= Work instructions =
Retype exactly the lines that run from the line with "Given: Click the Paste clipboard icon" to the final line of the entries, keeping both ends and nothing else.

--- START ---

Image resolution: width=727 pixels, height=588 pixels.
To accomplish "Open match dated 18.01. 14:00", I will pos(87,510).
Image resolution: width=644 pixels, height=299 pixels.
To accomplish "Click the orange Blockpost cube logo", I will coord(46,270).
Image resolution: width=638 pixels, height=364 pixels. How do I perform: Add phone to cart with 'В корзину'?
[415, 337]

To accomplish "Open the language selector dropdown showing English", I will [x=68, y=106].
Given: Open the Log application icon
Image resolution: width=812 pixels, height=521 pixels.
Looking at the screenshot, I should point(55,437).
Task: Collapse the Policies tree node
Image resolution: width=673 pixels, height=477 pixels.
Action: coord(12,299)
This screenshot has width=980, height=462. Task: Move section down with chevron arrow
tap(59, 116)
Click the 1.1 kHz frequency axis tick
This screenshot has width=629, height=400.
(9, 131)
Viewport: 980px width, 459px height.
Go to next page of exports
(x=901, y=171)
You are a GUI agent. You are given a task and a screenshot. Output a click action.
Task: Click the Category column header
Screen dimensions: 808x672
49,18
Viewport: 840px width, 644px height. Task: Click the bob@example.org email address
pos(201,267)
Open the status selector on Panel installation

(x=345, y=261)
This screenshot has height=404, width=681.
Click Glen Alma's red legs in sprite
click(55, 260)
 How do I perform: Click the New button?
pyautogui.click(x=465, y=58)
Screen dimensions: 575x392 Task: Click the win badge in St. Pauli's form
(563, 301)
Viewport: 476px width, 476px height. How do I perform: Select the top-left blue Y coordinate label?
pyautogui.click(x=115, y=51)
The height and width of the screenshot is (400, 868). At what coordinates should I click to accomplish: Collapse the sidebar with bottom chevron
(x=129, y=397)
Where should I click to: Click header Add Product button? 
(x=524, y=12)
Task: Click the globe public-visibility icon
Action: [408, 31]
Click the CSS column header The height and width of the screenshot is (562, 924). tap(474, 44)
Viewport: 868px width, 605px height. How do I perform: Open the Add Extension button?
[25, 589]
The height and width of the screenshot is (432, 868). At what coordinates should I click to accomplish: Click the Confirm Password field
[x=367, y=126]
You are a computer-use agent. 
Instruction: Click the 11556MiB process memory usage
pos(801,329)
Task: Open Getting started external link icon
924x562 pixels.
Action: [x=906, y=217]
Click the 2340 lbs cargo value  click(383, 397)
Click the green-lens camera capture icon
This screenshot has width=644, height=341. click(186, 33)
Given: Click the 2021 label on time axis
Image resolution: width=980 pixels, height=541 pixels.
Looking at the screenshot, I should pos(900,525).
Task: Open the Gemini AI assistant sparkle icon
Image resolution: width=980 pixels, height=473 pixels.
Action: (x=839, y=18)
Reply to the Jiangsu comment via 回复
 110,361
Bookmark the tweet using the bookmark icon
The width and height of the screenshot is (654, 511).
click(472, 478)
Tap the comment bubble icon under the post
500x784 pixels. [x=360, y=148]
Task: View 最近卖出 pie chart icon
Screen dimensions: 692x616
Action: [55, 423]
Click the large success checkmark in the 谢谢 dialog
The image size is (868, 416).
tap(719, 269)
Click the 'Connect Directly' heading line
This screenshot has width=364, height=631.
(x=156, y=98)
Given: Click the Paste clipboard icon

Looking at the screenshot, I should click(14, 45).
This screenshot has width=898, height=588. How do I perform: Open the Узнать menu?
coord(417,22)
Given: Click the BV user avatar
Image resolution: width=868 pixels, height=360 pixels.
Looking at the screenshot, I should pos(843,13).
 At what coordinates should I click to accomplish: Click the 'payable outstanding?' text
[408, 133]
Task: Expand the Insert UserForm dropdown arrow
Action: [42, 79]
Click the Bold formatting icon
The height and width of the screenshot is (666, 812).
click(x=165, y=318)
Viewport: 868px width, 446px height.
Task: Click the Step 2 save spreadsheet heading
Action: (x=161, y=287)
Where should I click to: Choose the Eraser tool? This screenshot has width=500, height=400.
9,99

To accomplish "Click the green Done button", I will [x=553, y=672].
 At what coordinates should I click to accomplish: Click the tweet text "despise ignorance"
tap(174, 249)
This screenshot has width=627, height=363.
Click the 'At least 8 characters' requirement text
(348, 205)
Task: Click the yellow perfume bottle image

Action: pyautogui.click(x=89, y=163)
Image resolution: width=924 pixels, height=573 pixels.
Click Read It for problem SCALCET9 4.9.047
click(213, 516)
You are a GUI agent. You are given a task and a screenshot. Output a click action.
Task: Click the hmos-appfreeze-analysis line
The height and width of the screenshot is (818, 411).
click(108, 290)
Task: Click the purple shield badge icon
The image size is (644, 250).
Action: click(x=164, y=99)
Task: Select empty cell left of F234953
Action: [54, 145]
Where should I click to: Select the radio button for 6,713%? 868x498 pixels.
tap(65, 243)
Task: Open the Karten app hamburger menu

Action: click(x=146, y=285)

--- END ---

= Answer =
Given: Click the Paste clipboard icon

Looking at the screenshot, I should click(14, 45).
This screenshot has width=898, height=588. How do I perform: Open the Узнать menu?
coord(417,22)
Given: Click the BV user avatar
Image resolution: width=868 pixels, height=360 pixels.
Looking at the screenshot, I should pos(843,13).
 At what coordinates should I click to accomplish: Click the 'payable outstanding?' text
[408, 133]
Task: Expand the Insert UserForm dropdown arrow
Action: [42, 79]
Click the Bold formatting icon
The height and width of the screenshot is (666, 812).
click(x=165, y=318)
Viewport: 868px width, 446px height.
Task: Click the Step 2 save spreadsheet heading
Action: (x=161, y=287)
Where should I click to: Choose the Eraser tool? This screenshot has width=500, height=400.
9,99

To accomplish "Click the green Done button", I will [x=553, y=672].
 At what coordinates should I click to accomplish: Click the tweet text "despise ignorance"
tap(174, 249)
This screenshot has width=627, height=363.
Click the 'At least 8 characters' requirement text
(348, 205)
Task: Click the yellow perfume bottle image

Action: pyautogui.click(x=89, y=163)
Image resolution: width=924 pixels, height=573 pixels.
Click Read It for problem SCALCET9 4.9.047
click(213, 516)
You are a GUI agent. You are given a task and a screenshot. Output a click action.
Task: Click the hmos-appfreeze-analysis line
The height and width of the screenshot is (818, 411).
click(108, 290)
Task: Click the purple shield badge icon
The image size is (644, 250).
Action: click(x=164, y=99)
Task: Select empty cell left of F234953
Action: [54, 145]
Where should I click to: Select the radio button for 6,713%? 868x498 pixels.
tap(65, 243)
Task: Open the Karten app hamburger menu

Action: click(x=146, y=285)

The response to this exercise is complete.